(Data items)
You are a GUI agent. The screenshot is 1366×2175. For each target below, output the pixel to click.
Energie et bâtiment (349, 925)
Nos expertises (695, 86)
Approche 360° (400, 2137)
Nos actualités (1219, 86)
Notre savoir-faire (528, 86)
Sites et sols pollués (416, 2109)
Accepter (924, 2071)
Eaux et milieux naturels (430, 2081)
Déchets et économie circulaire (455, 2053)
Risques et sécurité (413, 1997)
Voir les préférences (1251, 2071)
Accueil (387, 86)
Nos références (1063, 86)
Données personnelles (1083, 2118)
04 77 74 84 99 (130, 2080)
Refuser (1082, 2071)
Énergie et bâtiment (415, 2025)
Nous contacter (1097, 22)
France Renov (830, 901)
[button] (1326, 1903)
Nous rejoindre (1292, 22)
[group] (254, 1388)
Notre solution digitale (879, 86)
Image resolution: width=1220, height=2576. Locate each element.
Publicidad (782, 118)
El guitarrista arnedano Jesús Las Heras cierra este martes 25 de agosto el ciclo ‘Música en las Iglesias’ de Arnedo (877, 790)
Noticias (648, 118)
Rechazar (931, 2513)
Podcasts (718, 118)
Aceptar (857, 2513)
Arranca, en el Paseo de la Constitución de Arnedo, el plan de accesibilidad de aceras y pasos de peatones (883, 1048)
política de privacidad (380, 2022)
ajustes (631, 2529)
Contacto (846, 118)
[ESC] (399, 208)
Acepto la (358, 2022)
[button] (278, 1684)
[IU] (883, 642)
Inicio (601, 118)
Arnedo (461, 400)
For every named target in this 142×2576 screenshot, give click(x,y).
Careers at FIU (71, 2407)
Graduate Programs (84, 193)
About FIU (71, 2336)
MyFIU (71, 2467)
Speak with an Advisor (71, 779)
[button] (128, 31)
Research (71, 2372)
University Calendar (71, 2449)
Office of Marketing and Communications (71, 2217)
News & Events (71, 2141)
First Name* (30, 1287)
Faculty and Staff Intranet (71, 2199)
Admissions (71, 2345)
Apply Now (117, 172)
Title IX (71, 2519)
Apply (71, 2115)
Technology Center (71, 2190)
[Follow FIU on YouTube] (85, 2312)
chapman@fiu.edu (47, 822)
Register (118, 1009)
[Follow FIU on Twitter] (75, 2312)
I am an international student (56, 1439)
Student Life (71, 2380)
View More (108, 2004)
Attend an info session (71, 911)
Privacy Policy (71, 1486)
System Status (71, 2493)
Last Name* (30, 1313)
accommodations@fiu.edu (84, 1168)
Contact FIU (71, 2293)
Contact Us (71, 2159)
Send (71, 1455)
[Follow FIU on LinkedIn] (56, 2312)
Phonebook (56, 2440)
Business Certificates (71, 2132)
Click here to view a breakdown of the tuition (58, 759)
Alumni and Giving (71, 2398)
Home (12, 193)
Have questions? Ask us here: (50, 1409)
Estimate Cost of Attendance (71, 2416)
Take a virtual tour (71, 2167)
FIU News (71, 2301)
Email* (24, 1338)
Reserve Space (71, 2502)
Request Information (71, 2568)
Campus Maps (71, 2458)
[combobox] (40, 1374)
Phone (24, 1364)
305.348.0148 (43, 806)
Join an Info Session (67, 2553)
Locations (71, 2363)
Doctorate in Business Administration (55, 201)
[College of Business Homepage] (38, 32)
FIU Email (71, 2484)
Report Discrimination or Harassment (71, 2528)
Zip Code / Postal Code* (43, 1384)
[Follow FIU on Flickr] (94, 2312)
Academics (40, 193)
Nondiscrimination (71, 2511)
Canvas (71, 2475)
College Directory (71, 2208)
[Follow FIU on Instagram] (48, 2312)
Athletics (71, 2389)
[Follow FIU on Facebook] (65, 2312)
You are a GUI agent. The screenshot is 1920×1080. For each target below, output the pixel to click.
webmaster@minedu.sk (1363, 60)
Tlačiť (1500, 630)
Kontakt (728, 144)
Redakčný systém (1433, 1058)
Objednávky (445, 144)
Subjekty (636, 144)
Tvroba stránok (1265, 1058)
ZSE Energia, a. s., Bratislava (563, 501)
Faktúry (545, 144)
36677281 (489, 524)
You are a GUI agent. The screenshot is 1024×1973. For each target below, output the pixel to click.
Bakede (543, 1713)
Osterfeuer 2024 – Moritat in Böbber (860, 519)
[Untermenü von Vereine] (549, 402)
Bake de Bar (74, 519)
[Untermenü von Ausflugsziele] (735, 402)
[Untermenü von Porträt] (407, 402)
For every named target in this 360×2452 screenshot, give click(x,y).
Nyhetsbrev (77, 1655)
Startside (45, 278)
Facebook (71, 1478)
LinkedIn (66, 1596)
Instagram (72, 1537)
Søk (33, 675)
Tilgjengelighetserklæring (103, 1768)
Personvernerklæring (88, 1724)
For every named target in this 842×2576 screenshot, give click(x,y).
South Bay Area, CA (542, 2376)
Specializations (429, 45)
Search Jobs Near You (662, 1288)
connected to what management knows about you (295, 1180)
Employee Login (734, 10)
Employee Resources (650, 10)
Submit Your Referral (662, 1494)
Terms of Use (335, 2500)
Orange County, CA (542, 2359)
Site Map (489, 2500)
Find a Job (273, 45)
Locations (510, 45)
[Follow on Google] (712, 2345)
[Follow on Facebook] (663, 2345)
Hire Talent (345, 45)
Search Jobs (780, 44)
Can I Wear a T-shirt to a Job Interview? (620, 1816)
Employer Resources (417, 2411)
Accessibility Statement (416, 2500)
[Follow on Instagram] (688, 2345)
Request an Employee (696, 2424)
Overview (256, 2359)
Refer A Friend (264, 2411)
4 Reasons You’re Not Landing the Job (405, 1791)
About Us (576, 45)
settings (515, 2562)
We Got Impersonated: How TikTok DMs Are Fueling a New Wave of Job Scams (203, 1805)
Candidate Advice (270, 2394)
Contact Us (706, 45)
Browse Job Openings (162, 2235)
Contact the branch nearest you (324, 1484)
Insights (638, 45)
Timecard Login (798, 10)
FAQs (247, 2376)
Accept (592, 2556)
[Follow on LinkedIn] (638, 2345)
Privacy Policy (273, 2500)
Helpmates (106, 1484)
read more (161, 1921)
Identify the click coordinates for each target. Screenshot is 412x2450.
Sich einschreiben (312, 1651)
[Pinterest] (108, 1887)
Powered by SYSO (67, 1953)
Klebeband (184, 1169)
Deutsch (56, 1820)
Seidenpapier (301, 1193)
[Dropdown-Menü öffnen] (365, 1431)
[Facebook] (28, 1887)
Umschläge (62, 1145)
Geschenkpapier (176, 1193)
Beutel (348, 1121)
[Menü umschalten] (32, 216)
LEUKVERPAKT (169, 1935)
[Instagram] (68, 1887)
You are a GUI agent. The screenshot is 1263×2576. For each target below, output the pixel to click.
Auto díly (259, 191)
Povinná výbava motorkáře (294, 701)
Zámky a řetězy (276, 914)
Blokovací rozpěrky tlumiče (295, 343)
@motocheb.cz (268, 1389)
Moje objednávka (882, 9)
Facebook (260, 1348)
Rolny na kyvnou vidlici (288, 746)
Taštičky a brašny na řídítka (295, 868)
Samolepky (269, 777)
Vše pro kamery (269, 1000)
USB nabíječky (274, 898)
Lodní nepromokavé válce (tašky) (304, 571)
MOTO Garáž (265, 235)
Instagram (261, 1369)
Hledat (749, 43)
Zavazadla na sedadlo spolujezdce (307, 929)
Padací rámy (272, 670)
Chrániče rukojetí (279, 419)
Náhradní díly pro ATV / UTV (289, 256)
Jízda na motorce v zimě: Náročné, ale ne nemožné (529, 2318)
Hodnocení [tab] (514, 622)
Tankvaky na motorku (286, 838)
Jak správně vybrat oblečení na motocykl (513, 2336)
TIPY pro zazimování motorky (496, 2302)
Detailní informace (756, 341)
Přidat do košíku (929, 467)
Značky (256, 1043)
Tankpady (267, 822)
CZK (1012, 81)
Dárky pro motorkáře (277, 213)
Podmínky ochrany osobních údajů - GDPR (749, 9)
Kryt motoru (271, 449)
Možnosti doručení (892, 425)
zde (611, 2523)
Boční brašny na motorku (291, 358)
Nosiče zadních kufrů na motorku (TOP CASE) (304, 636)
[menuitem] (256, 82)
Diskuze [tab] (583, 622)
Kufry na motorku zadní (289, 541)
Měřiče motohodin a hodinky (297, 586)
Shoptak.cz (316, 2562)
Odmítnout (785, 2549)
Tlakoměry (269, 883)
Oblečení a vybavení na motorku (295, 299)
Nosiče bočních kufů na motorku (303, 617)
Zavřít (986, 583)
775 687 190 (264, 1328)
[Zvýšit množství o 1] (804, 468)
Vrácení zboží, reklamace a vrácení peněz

TASK STATEMENT
Restate word for word the lines of the data above, starting at the line containing "Samolepky (269, 777)" and ending at the line containing "Náhradní díly pro ATV / UTV (289, 256)", both included, and nothing more.

ANSWER AREA
Samolepky (269, 777)
Vše pro kamery (269, 1000)
USB nabíječky (274, 898)
Lodní nepromokavé válce (tašky) (304, 571)
MOTO Garáž (265, 235)
Instagram (261, 1369)
Hledat (749, 43)
Zavazadla na sedadlo spolujezdce (307, 929)
Padací rámy (272, 670)
Chrániče rukojetí (279, 419)
Náhradní díly pro ATV / UTV (289, 256)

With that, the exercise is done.